第28話感知
「へえ、光るスライムですか。それは、一度この目で見て見たいですねえ、マオウ課長さん」
思った通りだ、マッドドクターのやつ。また素数の話をああだこうだされてはかなわないから、開口一番で部下のスライムが発光できるようになったと知らせて良かった。
「マオウ課長さんの部下のスライムさんが発光できるんでしたら、面白いものがあるんですよ。今お見せしますね」
なんと、スライムが発光できるようになったと知らせたら何か閃くとは思っていたが、既に面白いものがあるのか。これは楽しみじゃないか。
「これですよ。おもちゃの鉄砲ですね」
鉄砲かあ。うちの大魔王軍じゃ鉄砲は扱っていないんだよなあ。なにせ、開発担当が昔気質の職人だからなあ。新しいことを導入しようとすると、露骨に嫌な顔をされるだろうし。
「おや、マオウ課長さん。なんだか不満そうな顔をされてますね。そういえば、マオウ課長さんのところの大魔王軍では銃は使われていないようでしたね。ですが、勇者が重火器で武装してやってくるかもわかりませんし、試しにやってみるくらいはいいんじゃあないでしょうか。それにこれはおもちゃですし。はい、どうぞ」
なんだ、こいつ。こっちが不満げなのを見抜いてきやがった。他人の気持ちなんて意に介さない空気の読めないやつと思っていたのに、なんでわたしの気持ちに配慮してくるんだ。研究室にこもりっきりの理系オタクがそんな気配りをするんじゃない。
「で、あれがマトです。マトに向けて、銃の引き金を引いてみてください、マオウ課長さん。だいじょうぶですよ。おもちゃですからタマは出ません」
マトか。懐中電灯があるな。光ってはいないみたいだけど。しかし、このマッドドクターの顔。
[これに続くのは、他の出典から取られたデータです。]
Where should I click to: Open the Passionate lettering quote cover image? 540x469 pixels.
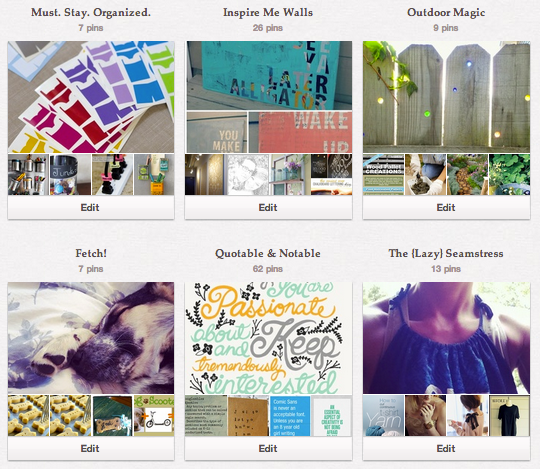[x=268, y=338]
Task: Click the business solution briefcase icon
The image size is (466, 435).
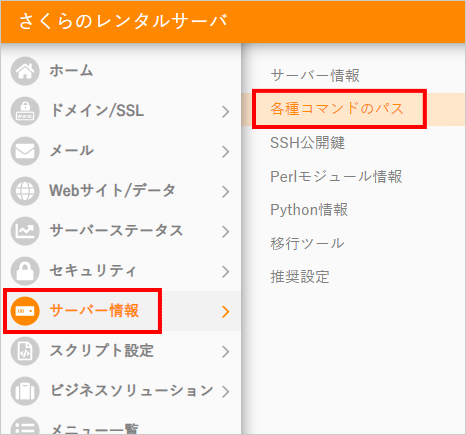Action: coord(25,391)
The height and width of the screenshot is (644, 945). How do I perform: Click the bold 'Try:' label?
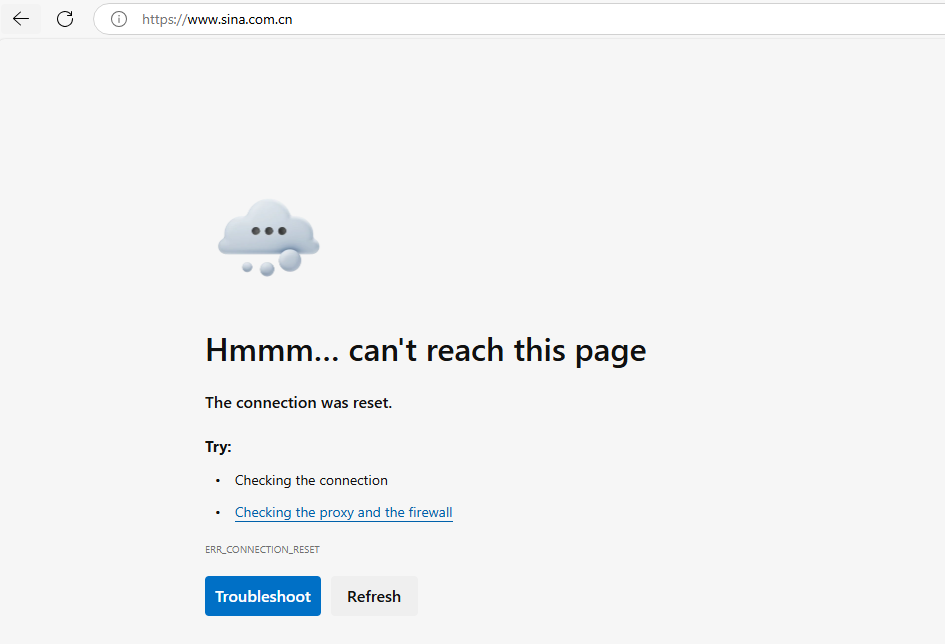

『How many dead people?』と書かれた紙をチラチラ見ていた時と同じ顔をしてやがる。またなにか仕込んでやがるんだな。子供がいたずらを仕掛けた時みたいな顔をしちゃってさ。いいだろう。乗ってやろうじゃないのよ。
「じゃあ、やってみるか。それっ」
かちゃり、ガシャーン!
「うわ、『ガシャーン?』懐中電灯が割れたのか……いや、そうじゃないな。割れてない。じゃあ、『ガシャーン』て音はどこから?」
「このスピーカーからですよ、マオウ課長さん。懐中電灯を狙ってその銃の引き金を引くと、スピーカーから音が出るようになってるんです」
「『懐中電灯を狙って』だと? なんでそんなことがわかるんだ? 引き金を引いたら、どこを狙ってようがスピーカーから音が出るようになってるんじゃないのか」
「お疑いなのでしたら、どこか他の方に向かって引き金を引いてみたらいかがです?」
「よし、そこまで言うのならやってやろうじゃないか」
かちゃり、かちゃり、かちゃり
ちっとも音が出ない。じゃあ、懐中電灯を狙うと……
ガシャーン
音が出た。どうなってるんだ?
「不思議がってますね、マオウ課長さん。しょうがないですね、説明してあげましょう」
ちえっ、まんまとこいつの術中にはまってしまった。気に入らない。
「その銃の銃口部分から指向性の光……レーザーって言うんですが。が出るようになっていましてね、そのレーザーで懐中電灯の電球の部分を撃つと、効果音が鳴るようにセットしてあるんです」
レーザーねえ。また聞き慣れない単語が出てきたな。それにしても……
「そのレーザーとやらで懐中電灯を撃っちゃって平気なんですか。懐中電灯が壊れちゃったりしないんですか」」
「平気ですよ。そんな破壊力のあるレーザーじゃありませんし。ちなみに、それ懐中電灯じゃあありませんよ。懐中電灯を改造したものです。スイッチいじってみてくださいよ」
本当だ。スイッチをオンオフ切り替えても、懐中電灯が光ったりはしない。じゃあ、この懐中電灯らしきものはいったいなんなんだ。
「それはですね、電気エネルギーを光エネルギーの変換する装置である懐中電灯の役割を逆にしたものなんです、マオウ課長さん。本来ならば懐中電灯というものは、電池から電流を流れさせて電球を光らすものなんですが、それは電球の部分を光電管に変えたものなんですよ。光電管というものは、光電効果を利用した光をあてると電流が流れる装置でして……」
へえ、こいつは懐中電灯をそんな不思議アイテムに改造しちゃったのか。それで何をするかといえば鉄砲ごっこ遊びときた。この技術を応用すれば何かいろいろできそうなのに。
「で、マオウ課長さんがそのおもちゃの鉄砲から発射させたレーザーをその光電管か感知すると、信号が発信されてスピーカーから音は出る仕組みになってるんですね。ガチャーンって。どうです。実弾を撃たなくても鉄砲遊びができるんですよ。楽しいでしょう」
確かにな。実弾や本物の銃が規制されていたらこれは有用だろうけど……人間とモンスターが血なまぐさい戦闘をしているこのご時世にこれが何か役に立つのかねえ。遊びとしては楽しいだろうけれど。